> **TAREAS**
A: Extrae del fragmento sobre los descubrimientos todo lo que va desde "Pero la suma" hasta "de forma serena.".
B: Resume en dos oraciones el fragmento sobre los descubrimientos.

> **FRAGMENTO DE ORIGEN**
===============
Los de mi generación, yo por lo menos si, sentíamos cierta emoción al leer como Vasco Núñez de Balboa descubrió que el Pacífico y el Caribe- y por extensión el Atlántico- eran vecinos muy próximos, casi de rellano, en Centroamérica. Imagino que algo parecido les podía pasar a los venecianos al evocar La Ruta de la seda y a Marco Polo, o a los noruegos por la llegada de sus vikingos a Islandia.

Ir un poco más allá, no conformarse con lo que decían los geógrafos fue la base del mundo tal y como lo hemos estudiado, de la misma manera que la historia, en versiones siempre más discutibles, nos situó, más o menos, en lo que iba pasando en el mundo a medida se descubrían nuevas tierras y eran colonizadas para, tres o cuatro siglos después, pasar a formar parte del mosaico de las naciones de la Tierra.

Hubo de todo en aquellas emancipaciones, malas digestiones que trascendieron al talante de los habitantes de las metrópolis y otras más brillantes, que levaron las anclas de sus barcos para partir de vuelta a casa, pero sabiendo dejar a buen recaudo los intereses que tenían más valor. No entraré en detalles porque estaría haciendo incursión en una materia que no es la mía.

Pero la suma de aquellos siglos arrojaba casi siempre sentimientos de orgullo colectivo, como si se tratara de un gran patrimonio que no era de nadie porque pertenecía a todos. No, no me refiero al patriotismo perversamente entendido o manipulado, al patrioterismo, sino a unas señas de identidad históricas interiorizadas de forma serena.
===============
> **DATOS PROPORCIONADOS**
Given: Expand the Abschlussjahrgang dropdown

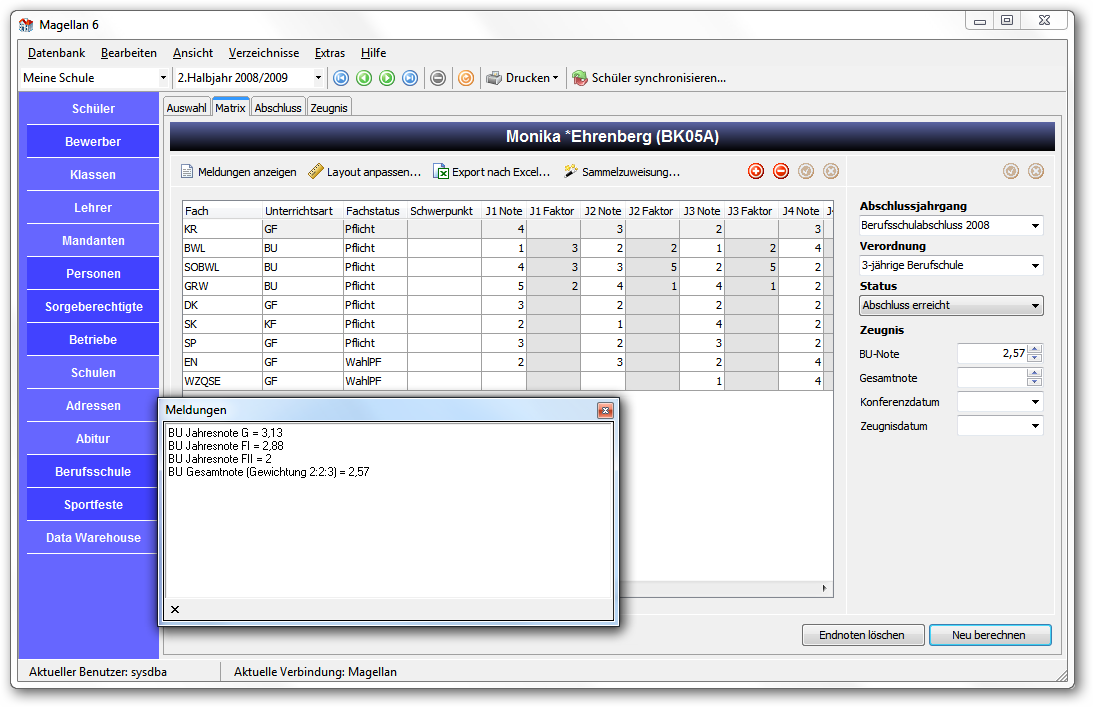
===============
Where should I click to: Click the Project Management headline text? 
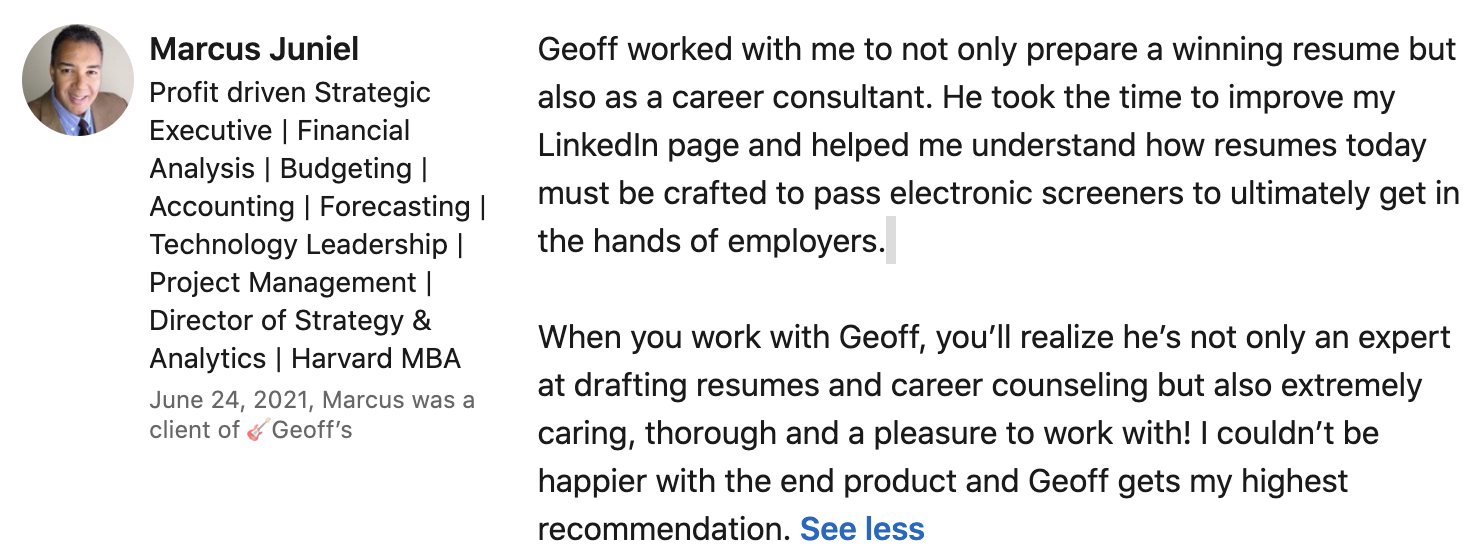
===============
> **RESPUESTAS**
A:
Pero la suma de aquellos siglos arrojaba casi siempre sentimientos de orgullo colectivo, como si se tratara de un gran patrimonio que no era de nadie porque pertenecía a todos. No, no me refiero al patriotismo perversamente entendido o manipulado, al patrioterismo, sino a unas señas de identidad históricas interiorizadas de forma serena.

B: El fragmento evoca la emoción que su generación sentía al leer cómo Vasco Núñez de Balboa descubrió que el Pacífico y el Caribe eran vecinos en Centroamérica. Sostiene que no conformarse con lo que decían los geógrafos fue la base del mundo tal como se ha estudiado, con tierras descubiertas y colonizadas que siglos después se convirtieron en naciones, y que la suma de esos siglos dejó casi siempre un orgullo colectivo, entendido no como patrioterismo sino como unas señas de identidad históricas interiorizadas de forma serena.